Perhaps the most important part of the school was how it transformed the culture of naval flying, rather than just training a few guys. “It was about flying and ideas … Topgun was best understood as a graduate school. It functioned essentially like a teachers’ college for fighter pilots,” writes Pedersen. “Our job was not just to teach pilots to be the hottest sticks in the sky. It was to teach pilots to teach other pilots to be hottest sticks in the sky.”
In this way, Topgun seeded the Navy and the U.S. military with new ideas about flying. By the 1980s, their ideas had spread worldwide, as Topgun ran roadshows for troops, sent detachments to the Philippines, Japan, and Saudi Arabia, and formed a mobile training team to visit NATO allies. British fighter pilots were regulars at Miramar (though they partied too hard for their American hosts to keep up).
The movie, which arrived in 1986, was not particularly realistic (despite some assistance from Topgun officials, who made one durable suggestion—turning Tom Cruise’s love interest from an aerobics instructor into a brainy tactical consultant modeled on a real-life military mathematician.) But the movie made Topgun world-famous, and applications and foreign visits soared. Unfortunately, it also sparked jealousy from other parts of the military.
“There were unintended consequences within naval aviation that affected Topgun for years to come,” writes Pedersen. “The other communities … felt slighted by the movie. It stirred old resentments and as the 1980s came to a close, the school faced another series of bureaucratic assaults that I believed were designed to cripple it.” Those attacks included efforts to eliminate Topgun’s status as its own separate command and even to take away its name.
Then, in the 1990s, with the defense budget cut and bases being consolidated, Topgun became an actual target. When the Miramar Naval Air Station was handed over to the Marines, who had themselves been pushed out of El Toro and Tustin in Orange County, Topgun lost its home and was relocated to Fallon, Nevada, where it became part of the United States Navy Strike Fighter Tactics Instructor program. As trucks pulled out of Miramar for the move to the Nevada desert in 1996, people lined the San Diego-area freeways to say goodbye.

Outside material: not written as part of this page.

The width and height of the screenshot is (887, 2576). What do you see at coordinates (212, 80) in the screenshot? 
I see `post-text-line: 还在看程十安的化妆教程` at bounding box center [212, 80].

Pedersen praises more recent generations of Topgun commanders for keeping its spirit alive, but he is full of warnings about how the military’s devotion to expensive new technologies steals money and attention from essential training. He laments the 2006 decision, driven by then-Vice President Dick Cheney, to kill off the F-14 Tomcat, a versatile and reliable plane (it’s what Cruise flies in the film), in favor of expensive and ineffective stealth fighters.
“Our country has been put at risk by the Pentagon’s fascination with stealth technology,” he writes. “We worship at high technology’s altar and are on the verge of selling our souls.” Pedersen adds ruefully that the F-14 is still being flown by the military of one country—Iran.
What’s been lost in our love of technology is the emphasis on the human, and the importance of failure, time, and practice. “The basic truth of fighter combat remains the same. It is not the aircraft that wins a fight, it’s the man in the cockpit,” he writes. More importantly, Topgun is about a hard-earned wisdom: fighter planes, like other products made by humans, eventually fail, and pilots must be trained extensively to manage such failures.
In a hostile and competitive world, is there any skill more important than knowing how to fail—and keep on fighting?